**Records for this task**
[START]
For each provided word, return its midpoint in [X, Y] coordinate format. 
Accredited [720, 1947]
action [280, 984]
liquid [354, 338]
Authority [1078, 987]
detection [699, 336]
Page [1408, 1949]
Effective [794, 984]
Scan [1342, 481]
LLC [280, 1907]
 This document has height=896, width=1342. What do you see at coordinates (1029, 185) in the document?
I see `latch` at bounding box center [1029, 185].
[END]
**Task objective**
Copy every one of the rows above word for word.

**Task response**
For each provided word, return its midpoint in [X, Y] coordinate format. 
Accredited [720, 1947]
action [280, 984]
liquid [354, 338]
Authority [1078, 987]
detection [699, 336]
Page [1408, 1949]
Effective [794, 984]
Scan [1342, 481]
LLC [280, 1907]
 This document has height=896, width=1342. What do you see at coordinates (1029, 185) in the document?
I see `latch` at bounding box center [1029, 185].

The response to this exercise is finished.